Okuma Metni →
╔══
19 Temmuz 2009 Pazar

Ezgi'nin Rock'n Coke ile İmtihanı



Genel

İstanbul'un adı yağmur, çamur ve 17 yaş altı özenti çıtırların "pogo" dansıyla özdeşleşen festivali Rock'n Coke 2009 dün başladı. Alternatif-İstanbul ekibi olarak maaile oradaydık ve eğlenmekten ve dansetmekten arta kalan zamanlarımızı festival alanında titiz gözlemler yaparak geçirdik. Hoşumuza giden şeyler de oldu, gitmeyen de. Aramızda iş bölümü yaptık, Alternatif Sahne'deki Ankaralı grupları hemşehrilik bağı nedeni ile Gökşen'e, Pazar gününün havasını koklayıp taze havadisler verme ve çiçeği burnunda etkinlik organizatörü gözüyle festivali olumlu/olumsuz eleştirme işini Melikcan'a ve festivaldeki "skateboard"cuları Linda'ya pasladık. Ne kadar ıvırı zıvır ve de gereksiz detay varsa da bana kaldı. Festival bugün de birbirinden güzel konserlerle devam edecek ama işte Cumartesi gününden ilk izlenimler.


Susuzluktan erirken imdadımıza yetişen "kahraman" İETT şoförü



Öncelikle belirtmeliyim ki, İstanbul Park'a ulaşım çok kolay. Kadıköy ve Taksim'den her saat başı İETT otobüsleri kalkıyor. Kadıköy'den yaklaşık 40-50 dakikalık bir yolculuktan sonra alana varıyorsunuz. Bu ulaşım hizmeti saat 22:00'e kadar. Sonrası özel servislerle kişi başı 10 liraya sağlanıyor.
╚══
Yapılacaklar →
**A)** Rock'n Coke yazısına göre aşağıdaki soruları yanıtlayınız.
(i) Festivaldeki "skateboard"cular ekipten kime bırakıldı?
(ii) Kadıköy'den festival alanına yolculuk yaklaşık ne kadar sürüyor?
(iii) Saat 22:00'den sonra ulaşım nasıl ve kişi başı kaç liraya sağlanıyor?
**B)** Rock'n Coke yazısını iki cümleyle özetleyiniz.
**C)** Rock'n Coke yazısında "Öncelikle belirtmeliyim ki, İstanbul" ile "10 liraya sağlanıyor." arasındaki bölümü, bu iki ifade de dahil olmak üzere hiçbir değişiklik yapmadan yazınız.

Gösterilen Bilgiler →
╔══
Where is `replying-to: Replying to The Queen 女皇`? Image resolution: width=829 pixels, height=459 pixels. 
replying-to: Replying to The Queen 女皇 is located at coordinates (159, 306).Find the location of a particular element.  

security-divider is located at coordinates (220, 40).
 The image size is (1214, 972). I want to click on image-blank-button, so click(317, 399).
╚══
Etkinlik Yanıtları →
**A)**
(i) Linda'ya.
(ii) Yaklaşık 40-50 dakika.
(iii) Özel servislerle, kişi başı 10 liraya.

**B)** Alternatif-İstanbul ekibi Rock'n Coke 2009 festivalinde bulunmuş, festivalin farklı yönlerini izleme işini kendi arasında paylaşmış ve Cumartesi gününe ait ilk izlenimlerini aktarmıştır. Festivalin yapıldığı İstanbul Park'a, Kadıköy ve Taksim'den her saat başı kalkan İETT otobüsleriyle saat 22:00'ye kadar kolayca ulaşılabilmekte, sonrasında ise kişi başı 10 liralık özel servisler kullanılmaktadır.

**C)**
Öncelikle belirtmeliyim ki, İstanbul Park'a ulaşım çok kolay. Kadıköy ve Taksim'den her saat başı İETT otobüsleri kalkıyor. Kadıköy'den yaklaşık 40-50 dakikalık bir yolculuktan sonra alana varıyorsunuz. Bu ulaşım hizmeti saat 22:00'e kadar. Sonrası özel servislerle kişi başı 10 liraya sağlanıyor.